New iPads for sophomores bring up questions at CHS


Wren Lee

Starting this year, 10th graders are receiving new iPads. The iPad Air, which is the newest one, shows very little change technically and physicall compared to the older one, the iPad 4.

Claire Clements , Staff Writer

An email was sent out to all Coppell High School sophomores on August 21st, informing them that they would be receiving new iPads. There was also a list of instructions on how to properly backup their former iPads.

However, no explanation was given for the reason behind this change, and why it was only sophomores receiving them.

Sophomores are receiving iPad Airs, while the remaining grade levels are using iPad 4s. The differences between the two devices are minimal.

According to CHS’s head librarian Lynn Hevron, the new iPads have tempered glass screens and new cases.

As far as technical differences go, however, there are only a few. the Air weighs 6.5 less ounces, captures 30 more frames per second and is smaller in width by .6 inches.

Of the sophomores who have chosen to use the new iPads, many do not think the new iPads are any better.

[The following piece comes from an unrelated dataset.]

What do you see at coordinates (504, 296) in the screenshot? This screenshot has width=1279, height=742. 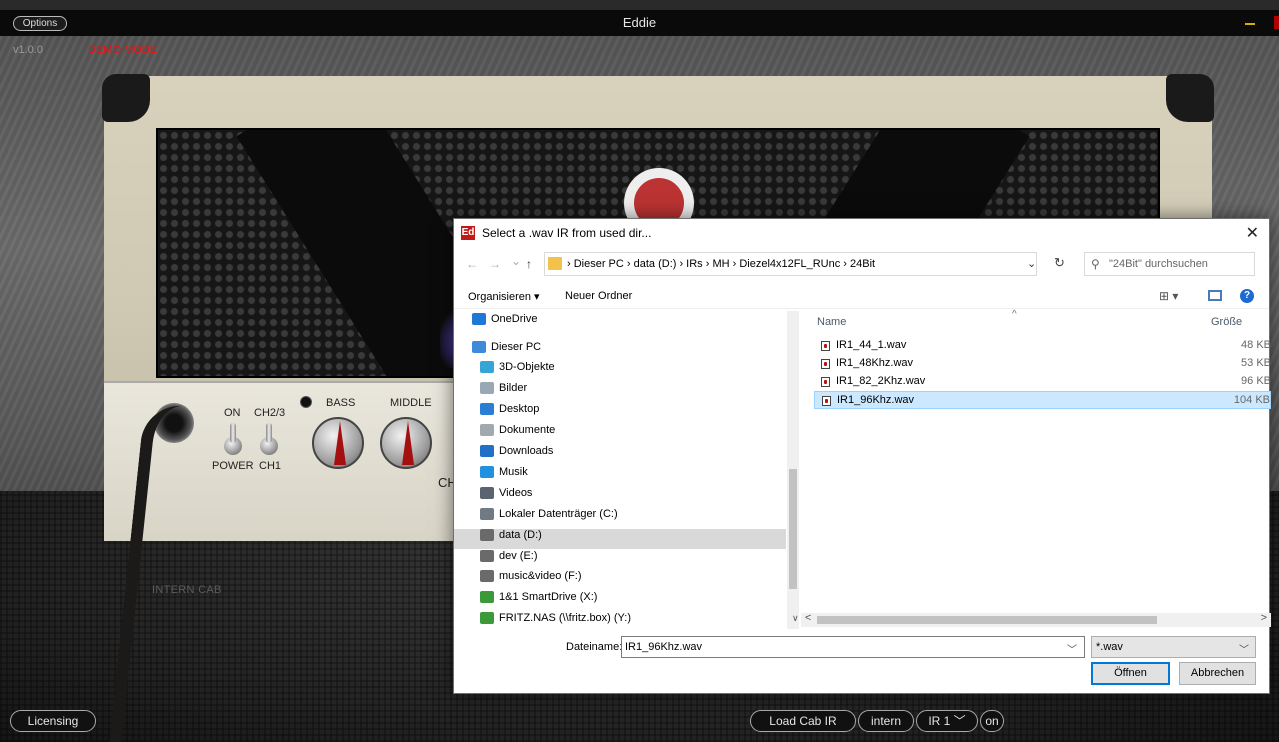 I see `organize-button: Organisieren ▾` at bounding box center [504, 296].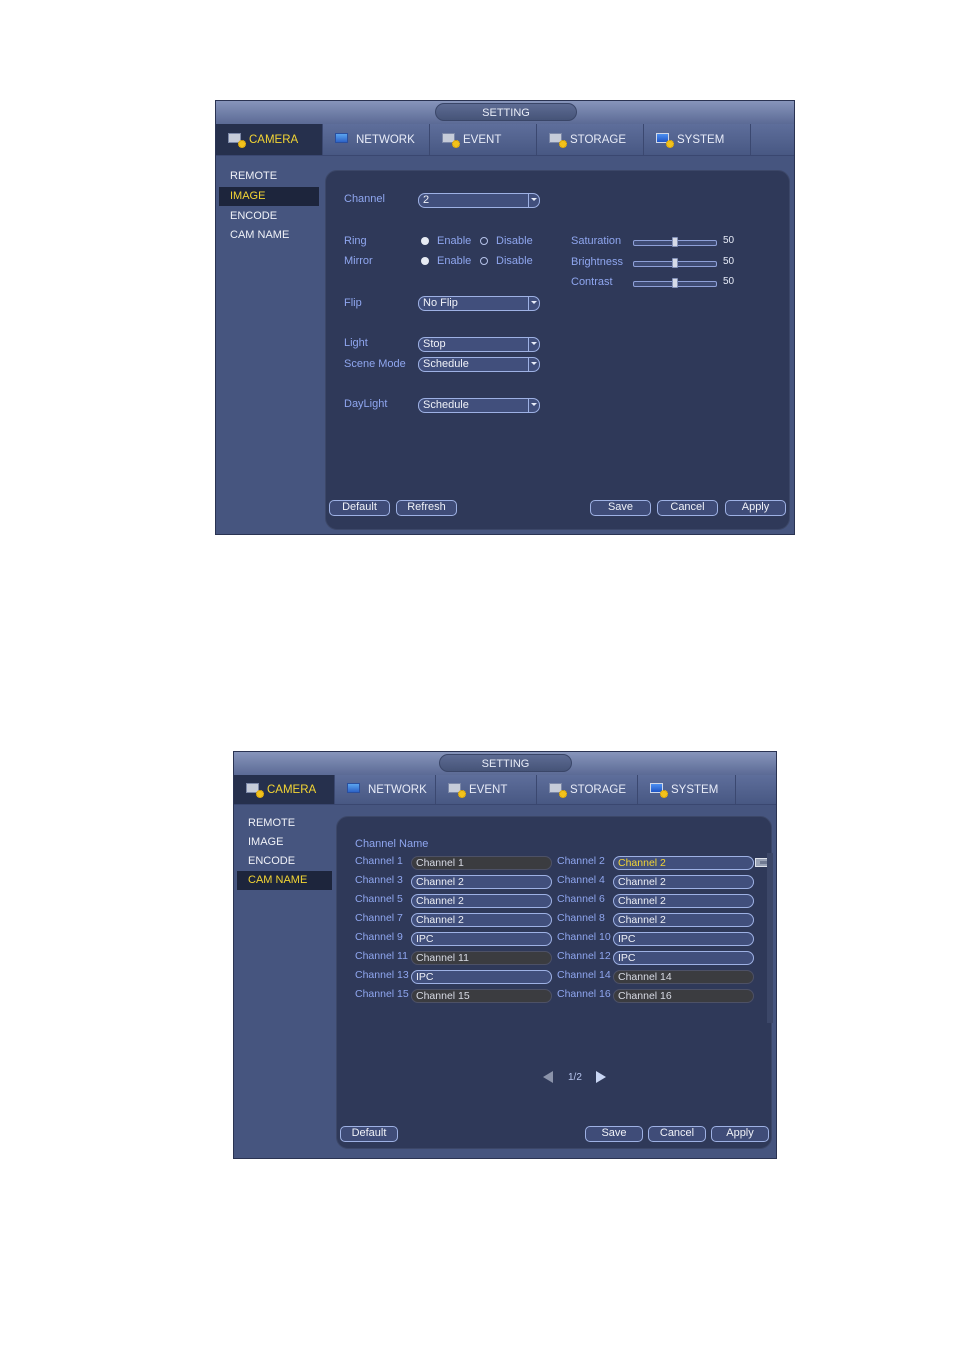 The height and width of the screenshot is (1350, 954). I want to click on previous-page-icon, so click(548, 1077).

“[I don’t] think there is much of a difference,” Coppell High School sophomore Banen Alabudi said. “I would be perfectly fine without it.”

According to Stephen McGilvray, the executive director of technology at Coppell ISD, this is a part of the new iPad Sustainability plan, in order to keep the 1:1 initiative working.
The 1:1 initiative, or CG3 initiative, is the program that CISD created in 2013, in which all students in CISD, fourth-12th, receive one iPad per student, in order to assist with their learning.

“From this point forward, incoming sixth graders and 10th grades will receive a new iPad each year,” McGilvray said. “The sixth grade iPads will be used for four years and the district will evaluate if the iPads can be re-purposed. The 10th grade iPads will be used for three years and when they are turned in at the end of their senior year, the iPads will be re-purposed to the elementary K-3rd grade levels.”

While this plan has been in effect for sixth graders, this is the first time it has been brought into the high school.